Meus filhos me
repudiaram envergonhados,
meu marido ficou
triste até a morte,
eu fiquei doida no
encalço.
Só melhoro quando
chove.
Adélia Prado
A mulher que estava ao lado do rapaz de boné e moletom
cinza e desceu na cidade dos meninos enquanto se estava no troleibus é Dolores
Campana. Coque baixo, batom púrpura e colar em pingentes de três meninas não
deixa enganar. Nota-se pelas botas
gastas também – que aquele calçado é daquele tempo.

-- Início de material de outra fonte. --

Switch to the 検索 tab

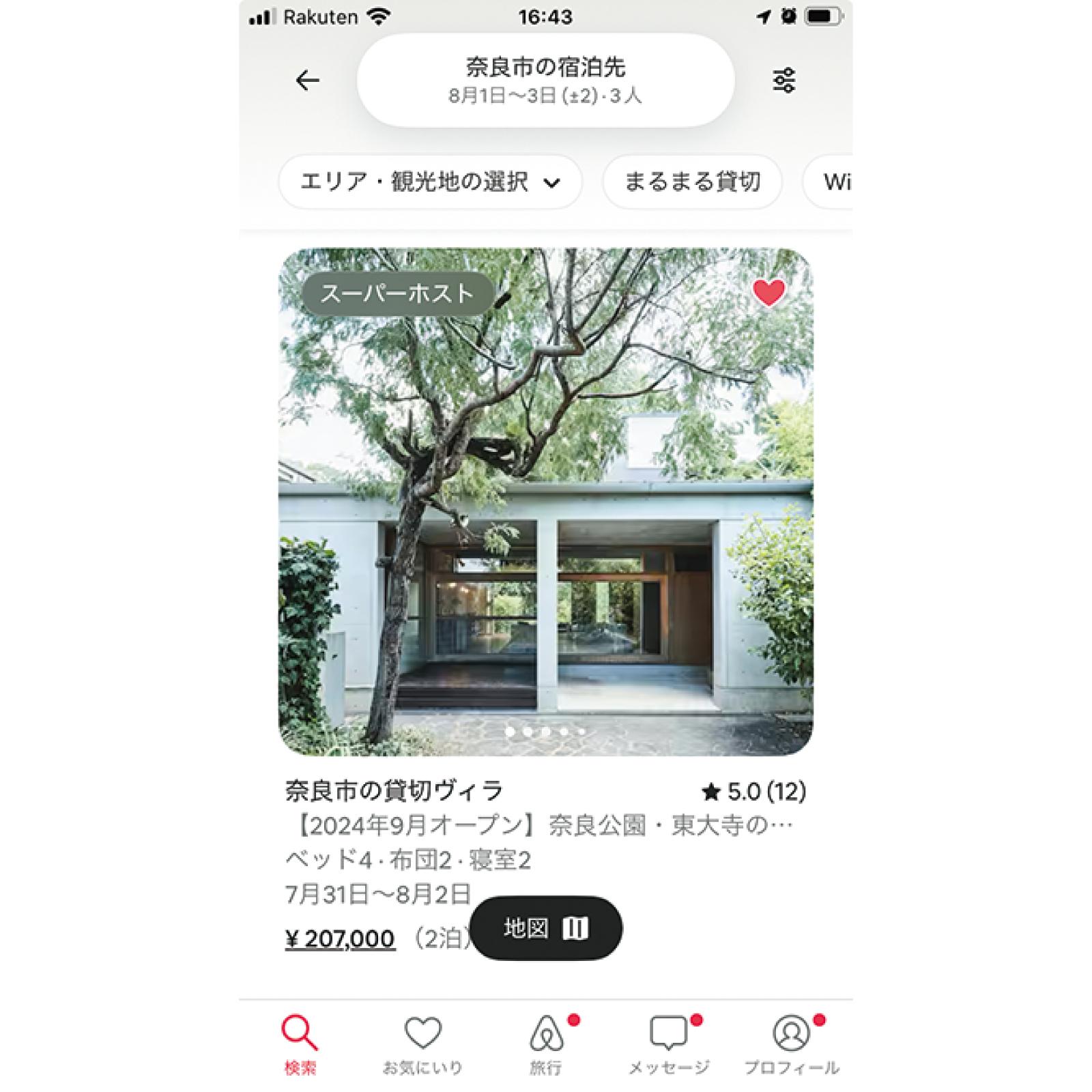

Pois bem. Houve caso com ela, deve pensar. Caso no
mínimo singular daqueles bem interessantes para rodas de conversa e grupos de
mexerico em bazar. Relacionamento extraconjugal cujo grande cume da relação não
era coito. Veja só como histórias podem ser interessantes. O elo que sustentava o caso de Dolores Campana
era uma afinidade em comum e que se fazia raro encontrar demais companheiros
para a prática dos feitos naquela região da cidade. Dizemos no teotônio vilela,
zona leste de são paulo, periferia, pertinho de são mateus. Ali prazeres
demoram a se conhecer. Mas a sorte de Dolores Campana é no mínimo digna de
registro a tomar páginas de prodigiosa literatura.
A história não se lembra em que pé começa mas se
consegue dizer que se deu entre o itinerário do dois-oito-cinco,
ferrazópolis-são mateus, onde a vida ganha graça com operários e secretárias
buscando glórias do salário. Sobre a
história também se consegue dizer que se deu início entre as quatro e seis da
tarde, para ser preciso, no sentido da capital. Sabe-se disso porque não
haveria outra possibilidade de encontro entre partes porque um usa coletivo
para trabalho e outro, visitas
esporádicas em boa amizade. Então em dia
desses, Dolores Campana é abordada logo após fechar um Adélia Prado na página
trinta e oito. Bagagem, ela responde com ar surpreso. Os acontecimentos e os
dizeres, lembrou. Como em ousadia, o assunto é insistentemente continuado
naquela tarde de maneira que o assunto se interrompe apenas pela chegada do
ônibus em seu itinerário final. Esta cena
se repetiu por dias, convém dizer até que o caso realmente se torna digno de
prosa. De romances em romances a relação se estreita de um modo que os meros
encontros no corredor metropolitano não são mais sustentáveis e a troca de
telefones é inevitável.
A partir de então, visitas às amizades são constantes e
ligar para Dolores Campana pela noite era inútil pois sua linha permanecia
ocupada durante todo horário nobre. A companhia conjugal de Dolores Campana não
percebia qualquer índice ou suspeita de adultério – ainda que virtual – nestes
hábitos que estava adotando. A intervenção da parte traída se dá mais linhas a
frente – deve-se adiantar antes que dúvidas surtam em qualquer consciente aqui
presente. Quando telefonemas se cansam dos poemas foi preciso algo mais
proximal, os campos de força de ambos e a necessidade espiritual do acalento
mais íntimo se era inevitável.
As terças e quintas, sempre tarde para a noite,
passaram a ser consumidas a dois e em ambientes discretos, mas isso nem sempre.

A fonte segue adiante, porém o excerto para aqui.